== Instructions to follow ==
The response must contain every line of the records that follow, duplicated exactly.

== Source material ==

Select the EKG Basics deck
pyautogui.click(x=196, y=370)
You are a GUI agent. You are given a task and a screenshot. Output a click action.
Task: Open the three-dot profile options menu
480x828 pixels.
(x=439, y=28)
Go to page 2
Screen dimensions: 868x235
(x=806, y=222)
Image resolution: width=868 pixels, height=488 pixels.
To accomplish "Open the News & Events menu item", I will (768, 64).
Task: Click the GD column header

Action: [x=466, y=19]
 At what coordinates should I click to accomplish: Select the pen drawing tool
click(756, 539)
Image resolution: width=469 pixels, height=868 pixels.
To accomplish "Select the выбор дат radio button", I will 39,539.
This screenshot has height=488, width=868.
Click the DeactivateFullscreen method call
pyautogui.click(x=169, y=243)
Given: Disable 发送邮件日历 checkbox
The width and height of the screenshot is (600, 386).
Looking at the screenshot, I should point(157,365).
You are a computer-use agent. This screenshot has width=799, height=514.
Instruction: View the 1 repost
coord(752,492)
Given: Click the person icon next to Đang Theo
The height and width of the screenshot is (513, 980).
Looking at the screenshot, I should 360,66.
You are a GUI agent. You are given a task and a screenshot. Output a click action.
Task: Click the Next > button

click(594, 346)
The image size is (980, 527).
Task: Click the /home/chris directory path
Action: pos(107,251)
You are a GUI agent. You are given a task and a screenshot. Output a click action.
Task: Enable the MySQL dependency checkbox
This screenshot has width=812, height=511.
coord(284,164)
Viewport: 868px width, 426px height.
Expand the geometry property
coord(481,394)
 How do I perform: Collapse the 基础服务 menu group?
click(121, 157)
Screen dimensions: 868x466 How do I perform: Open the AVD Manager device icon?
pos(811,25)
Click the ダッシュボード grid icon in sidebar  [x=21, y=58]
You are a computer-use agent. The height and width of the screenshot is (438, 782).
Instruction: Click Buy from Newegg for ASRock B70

== Final answer ==
Select the EKG Basics deck
pyautogui.click(x=196, y=370)
You are a GUI agent. You are given a task and a screenshot. Output a click action.
Task: Open the three-dot profile options menu
480x828 pixels.
(x=439, y=28)
Go to page 2
Screen dimensions: 868x235
(x=806, y=222)
Image resolution: width=868 pixels, height=488 pixels.
To accomplish "Open the News & Events menu item", I will (768, 64).
Task: Click the GD column header

Action: [x=466, y=19]
 At what coordinates should I click to accomplish: Select the pen drawing tool
click(756, 539)
Image resolution: width=469 pixels, height=868 pixels.
To accomplish "Select the выбор дат radio button", I will 39,539.
This screenshot has height=488, width=868.
Click the DeactivateFullscreen method call
pyautogui.click(x=169, y=243)
Given: Disable 发送邮件日历 checkbox
The width and height of the screenshot is (600, 386).
Looking at the screenshot, I should point(157,365).
You are a computer-use agent. This screenshot has width=799, height=514.
Instruction: View the 1 repost
coord(752,492)
Given: Click the person icon next to Đang Theo
The height and width of the screenshot is (513, 980).
Looking at the screenshot, I should 360,66.
You are a GUI agent. You are given a task and a screenshot. Output a click action.
Task: Click the Next > button

click(594, 346)
The image size is (980, 527).
Task: Click the /home/chris directory path
Action: pos(107,251)
You are a GUI agent. You are given a task and a screenshot. Output a click action.
Task: Enable the MySQL dependency checkbox
This screenshot has width=812, height=511.
coord(284,164)
Viewport: 868px width, 426px height.
Expand the geometry property
coord(481,394)
 How do I perform: Collapse the 基础服务 menu group?
click(121, 157)
Screen dimensions: 868x466 How do I perform: Open the AVD Manager device icon?
pos(811,25)
Click the ダッシュボード grid icon in sidebar  [x=21, y=58]
You are a computer-use agent. The height and width of the screenshot is (438, 782).
Instruction: Click Buy from Newegg for ASRock B70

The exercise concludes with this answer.